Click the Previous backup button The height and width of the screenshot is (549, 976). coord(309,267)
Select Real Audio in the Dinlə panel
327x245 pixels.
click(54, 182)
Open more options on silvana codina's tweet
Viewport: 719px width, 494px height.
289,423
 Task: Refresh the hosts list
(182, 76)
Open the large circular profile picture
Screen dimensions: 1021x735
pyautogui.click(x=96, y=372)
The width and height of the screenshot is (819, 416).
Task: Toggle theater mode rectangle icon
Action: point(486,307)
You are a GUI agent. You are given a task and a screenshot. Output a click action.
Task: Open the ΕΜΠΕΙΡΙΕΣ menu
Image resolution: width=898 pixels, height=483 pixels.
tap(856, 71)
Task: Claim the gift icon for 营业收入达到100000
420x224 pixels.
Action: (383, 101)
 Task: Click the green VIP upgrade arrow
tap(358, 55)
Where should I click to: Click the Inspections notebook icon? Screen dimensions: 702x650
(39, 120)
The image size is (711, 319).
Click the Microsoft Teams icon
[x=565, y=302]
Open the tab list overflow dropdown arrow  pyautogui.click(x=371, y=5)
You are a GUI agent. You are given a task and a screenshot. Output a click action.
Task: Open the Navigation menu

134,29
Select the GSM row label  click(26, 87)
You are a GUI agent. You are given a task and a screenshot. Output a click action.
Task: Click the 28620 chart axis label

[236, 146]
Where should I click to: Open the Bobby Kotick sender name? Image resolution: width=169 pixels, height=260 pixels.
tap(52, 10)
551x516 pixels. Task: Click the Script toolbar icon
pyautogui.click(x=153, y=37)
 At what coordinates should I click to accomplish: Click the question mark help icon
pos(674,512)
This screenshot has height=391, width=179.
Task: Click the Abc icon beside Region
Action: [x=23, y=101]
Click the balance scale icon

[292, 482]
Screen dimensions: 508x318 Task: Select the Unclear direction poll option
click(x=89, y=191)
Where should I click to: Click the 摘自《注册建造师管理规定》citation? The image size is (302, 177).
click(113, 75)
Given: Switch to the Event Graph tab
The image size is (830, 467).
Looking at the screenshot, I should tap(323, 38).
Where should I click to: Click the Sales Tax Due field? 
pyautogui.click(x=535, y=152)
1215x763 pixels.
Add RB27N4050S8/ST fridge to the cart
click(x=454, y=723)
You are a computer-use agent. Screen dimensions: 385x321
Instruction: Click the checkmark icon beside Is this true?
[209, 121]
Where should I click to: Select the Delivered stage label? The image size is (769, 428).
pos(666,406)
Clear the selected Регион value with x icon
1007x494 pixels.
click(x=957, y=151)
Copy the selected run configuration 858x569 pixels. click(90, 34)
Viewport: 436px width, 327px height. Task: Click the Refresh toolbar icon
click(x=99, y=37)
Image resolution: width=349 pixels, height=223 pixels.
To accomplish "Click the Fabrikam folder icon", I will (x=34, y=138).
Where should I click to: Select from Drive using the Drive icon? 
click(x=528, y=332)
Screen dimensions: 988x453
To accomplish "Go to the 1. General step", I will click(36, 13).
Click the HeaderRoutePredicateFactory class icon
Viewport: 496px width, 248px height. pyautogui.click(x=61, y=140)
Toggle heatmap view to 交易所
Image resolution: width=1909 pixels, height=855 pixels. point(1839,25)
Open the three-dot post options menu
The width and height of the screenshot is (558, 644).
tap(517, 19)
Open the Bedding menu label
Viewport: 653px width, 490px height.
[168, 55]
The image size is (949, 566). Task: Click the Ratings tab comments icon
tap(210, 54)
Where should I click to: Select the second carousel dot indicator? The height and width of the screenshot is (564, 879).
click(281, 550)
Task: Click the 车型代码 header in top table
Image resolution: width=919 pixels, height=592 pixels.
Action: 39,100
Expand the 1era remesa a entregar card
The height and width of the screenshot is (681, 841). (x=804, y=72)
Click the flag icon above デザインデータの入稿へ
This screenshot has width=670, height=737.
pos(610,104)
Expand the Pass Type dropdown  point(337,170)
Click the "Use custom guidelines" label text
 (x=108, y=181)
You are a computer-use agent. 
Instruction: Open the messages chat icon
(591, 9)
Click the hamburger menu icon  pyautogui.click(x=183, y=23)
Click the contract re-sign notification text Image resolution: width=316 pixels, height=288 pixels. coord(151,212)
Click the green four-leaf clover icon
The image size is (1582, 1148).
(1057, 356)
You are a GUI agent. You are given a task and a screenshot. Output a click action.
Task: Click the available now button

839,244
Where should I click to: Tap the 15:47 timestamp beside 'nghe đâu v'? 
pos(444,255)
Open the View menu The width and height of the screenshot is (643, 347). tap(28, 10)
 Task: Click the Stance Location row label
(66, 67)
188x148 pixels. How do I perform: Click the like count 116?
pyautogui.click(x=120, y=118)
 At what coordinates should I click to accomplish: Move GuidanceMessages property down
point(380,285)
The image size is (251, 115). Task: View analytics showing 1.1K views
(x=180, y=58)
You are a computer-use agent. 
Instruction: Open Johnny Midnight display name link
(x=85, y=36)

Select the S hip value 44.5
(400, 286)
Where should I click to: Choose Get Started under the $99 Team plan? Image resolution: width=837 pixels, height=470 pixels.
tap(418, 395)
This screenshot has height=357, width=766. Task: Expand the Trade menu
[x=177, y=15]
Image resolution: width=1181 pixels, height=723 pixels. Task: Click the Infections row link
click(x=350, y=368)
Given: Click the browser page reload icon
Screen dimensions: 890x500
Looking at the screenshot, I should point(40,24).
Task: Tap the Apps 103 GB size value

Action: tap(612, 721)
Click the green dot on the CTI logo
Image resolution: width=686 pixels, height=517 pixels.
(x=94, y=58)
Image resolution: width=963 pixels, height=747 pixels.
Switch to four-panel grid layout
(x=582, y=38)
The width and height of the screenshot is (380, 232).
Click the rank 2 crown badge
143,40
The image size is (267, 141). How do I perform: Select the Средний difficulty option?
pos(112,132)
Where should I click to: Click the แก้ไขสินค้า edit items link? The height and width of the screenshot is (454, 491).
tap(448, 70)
____
### WORK TO BE COMPLETED
Beginning at the line with "Task: Open the ΕΜΠΕΙΡΙΕΣ menu" and ending at the line with "Select the GSM", reproduce each line of the data above exactly, and add no other lines.

### WRITTEN ANSWER
Task: Open the ΕΜΠΕΙΡΙΕΣ menu
Image resolution: width=898 pixels, height=483 pixels.
tap(856, 71)
Task: Claim the gift icon for 营业收入达到100000
420x224 pixels.
Action: (383, 101)
 Task: Click the green VIP upgrade arrow
tap(358, 55)
Where should I click to: Click the Inspections notebook icon? Screen dimensions: 702x650
(39, 120)
The image size is (711, 319).
Click the Microsoft Teams icon
[x=565, y=302]
Open the tab list overflow dropdown arrow  pyautogui.click(x=371, y=5)
You are a GUI agent. You are given a task and a screenshot. Output a click action.
Task: Open the Navigation menu

134,29
Select the GSM row label  click(26, 87)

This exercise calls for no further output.